Companies offer stock options to rank-and-file employees to deter them from reporting financial misconduct, according to a new study that may have implications for regulatory efforts to encourage whistleblowing.
The study found firms involved in financial reporting violations granted more rank-and-file options during periods of misreporting than a control sample and that those firms were more likely to avoid whistleblower allegations.
“Employees are less likely to blow the whistle about corporate misconduct if they benefit from it,” the paper concludes, adding that “when a higher share of their compensation is tied to firm performance, employees are more likely to facilitate (either directly or indirectly) wrongdoing.”
Researchers from Arizona State University, Rutgers Business School, and Columbia Business School used a sample of 784 shareholder actions involving 663 companies for their study, which is expected to be published in an upcoming issue of the Journal of Accounting and Economics.
They focused on stock options in part because financial misreporting usually involves overstating performance to boost the price of a company’s shares, directly tying an employee’s expected gain from a portfolio of options to the continuation of the misconduct.
According to the study, misreporting firms grant rank-and-file options averaging 2.49% of total shares outstanding during the period that begins with the violation period and ends with discovery of the misreporting, compared to the 1.62% granted by control firms to their rank and file employees.
Moreover, misreporting firms that experienced an employee whistleblowing event granted options averaging 1.37% of total shares outstanding during the violation period, compared to 2.44% for companies that avoid whistleblowing events.

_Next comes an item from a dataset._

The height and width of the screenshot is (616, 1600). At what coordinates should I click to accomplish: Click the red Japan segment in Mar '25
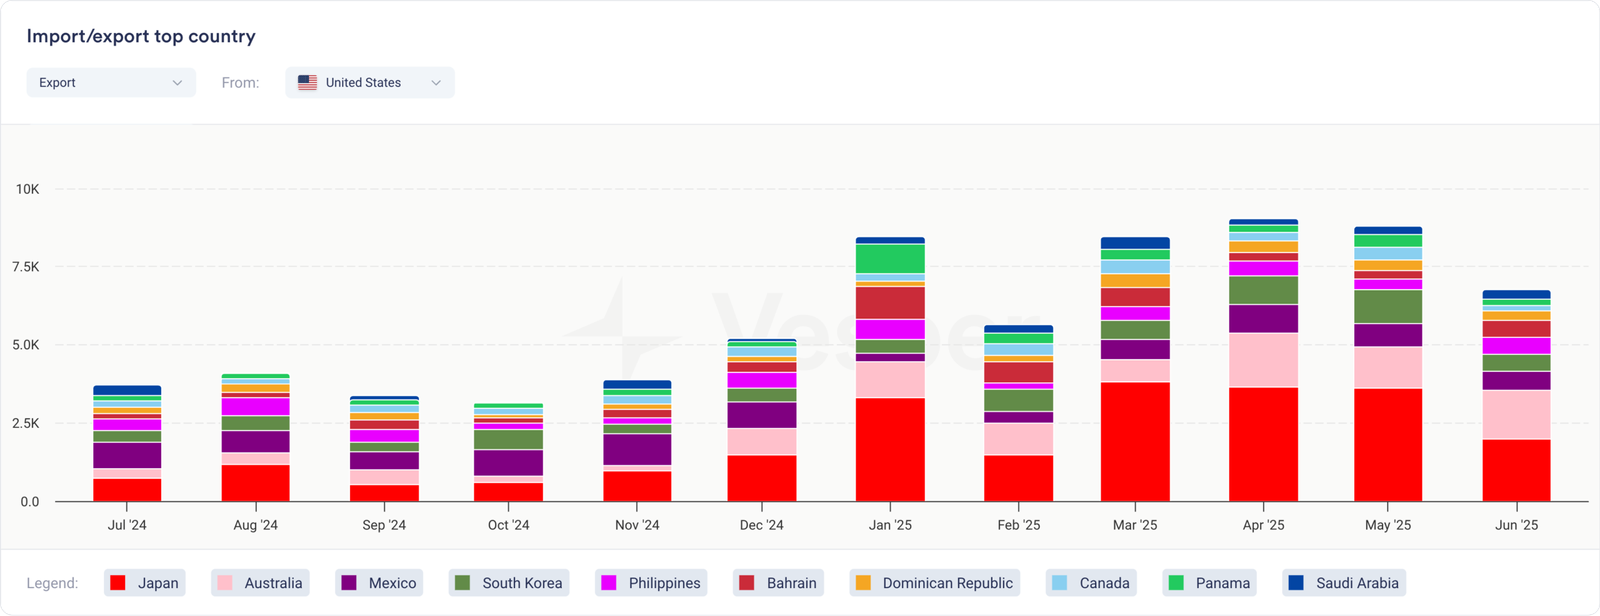coord(1135,441)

“The 78% higher usage of rank and file options in misreporting firms without whistleblowing is both statistically and economically significant,” the study says.
The researchers said their findings “are particularly relevant and timely, given recent legislative efforts to provide financial incentives to encourage employees to blow the whistle on corporate misdeeds.” While the Dodd-Frank law provides financial incentives to encourage whistleblowing, “our findings suggest firms can offer financial incentives to discourage whistleblowing,” they conclude.